### What you need to do
Convert the records below into a JSON list of strings with one string per line, skipping blank lines. Leave the pictures out of the list.

┄┄┄┄┄┄┄┄┄┄

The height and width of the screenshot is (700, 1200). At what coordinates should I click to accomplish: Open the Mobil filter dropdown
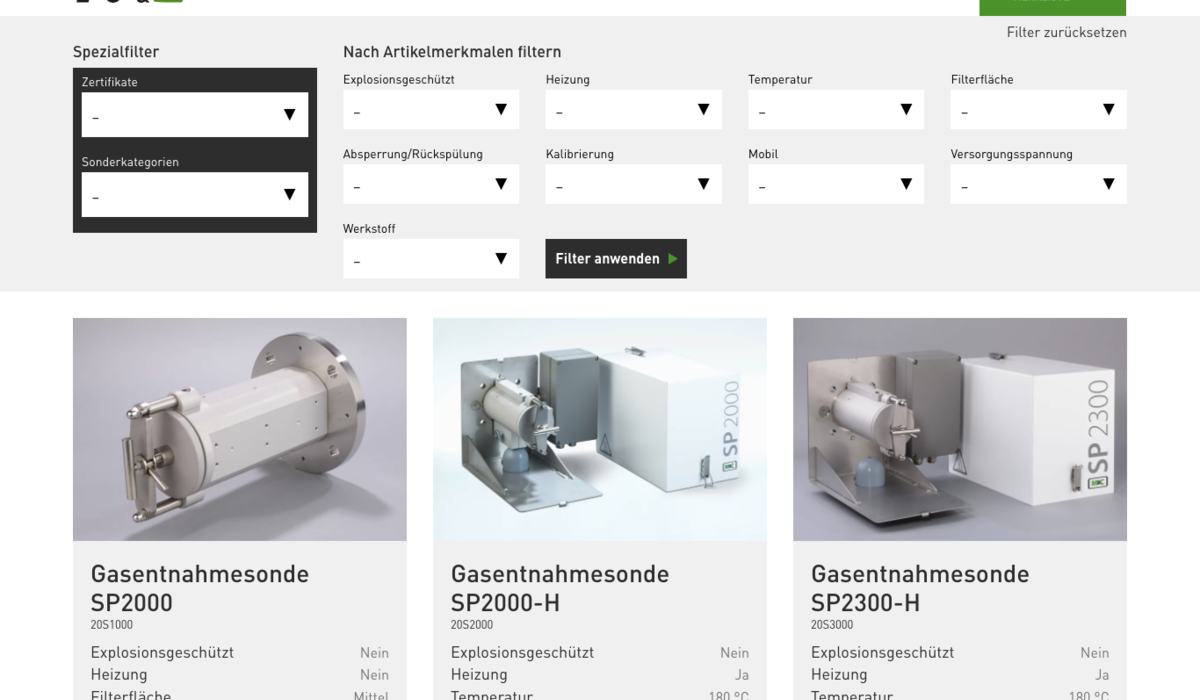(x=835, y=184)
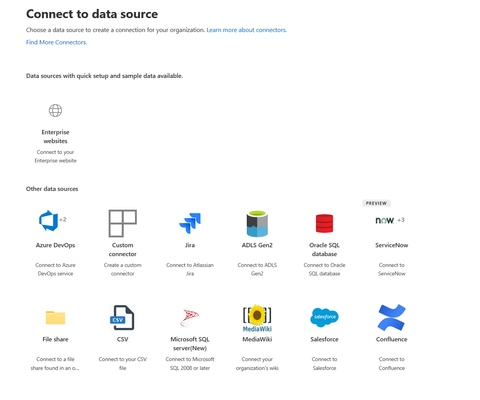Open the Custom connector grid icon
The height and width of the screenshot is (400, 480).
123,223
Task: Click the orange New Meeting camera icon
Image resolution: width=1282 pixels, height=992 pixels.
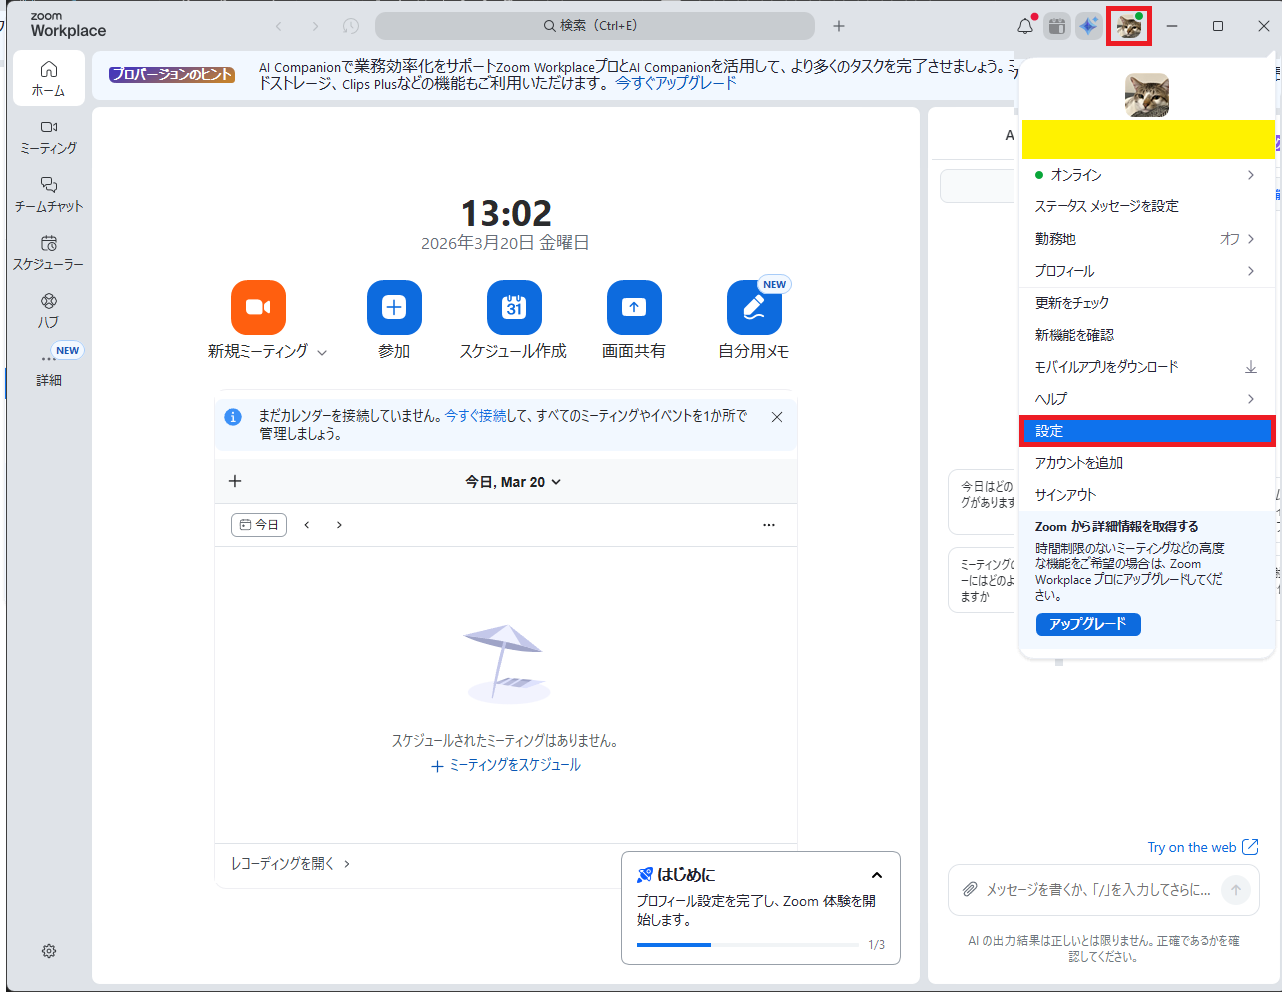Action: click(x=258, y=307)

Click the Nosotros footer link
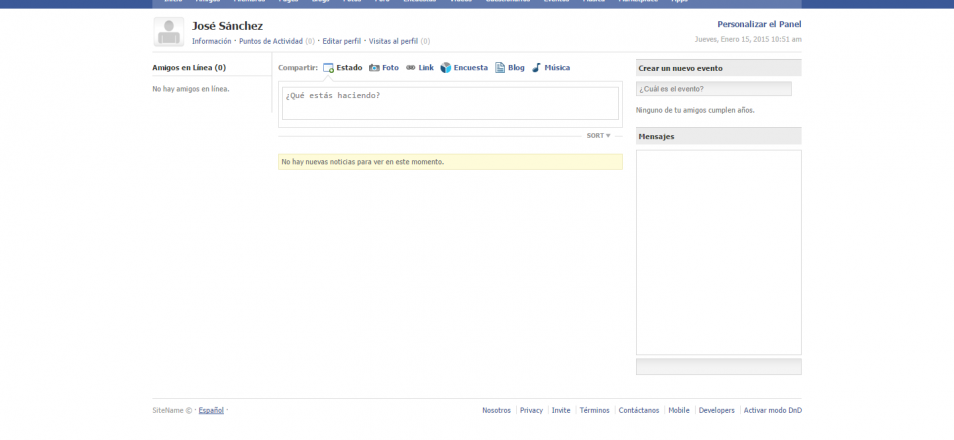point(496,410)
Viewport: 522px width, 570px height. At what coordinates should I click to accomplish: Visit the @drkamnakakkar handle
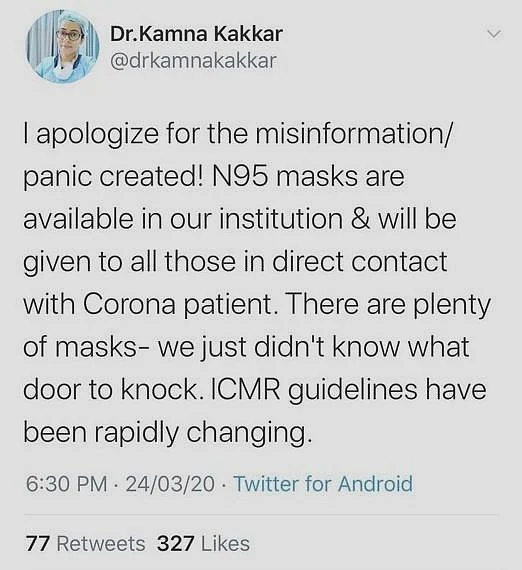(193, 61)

┄┄┄┄┄┄┄┄┄┄

### Exercise response
[
  "The height and width of the screenshot is (700, 1200). At what coordinates should I click to accomplish: Open the Mobil filter dropdown",
  "(x=835, y=184)",
  "Open the Custom connector grid icon",
  "The height and width of the screenshot is (400, 480).",
  "123,223",
  "Task: Click the orange New Meeting camera icon",
  "Image resolution: width=1282 pixels, height=992 pixels.",
  "Action: click(x=258, y=307)",
  "Click the Nosotros footer link",
  "point(496,410)",
  "Viewport: 522px width, 570px height. At what coordinates should I click to accomplish: Visit the @drkamnakakkar handle",
  "(193, 61)"
]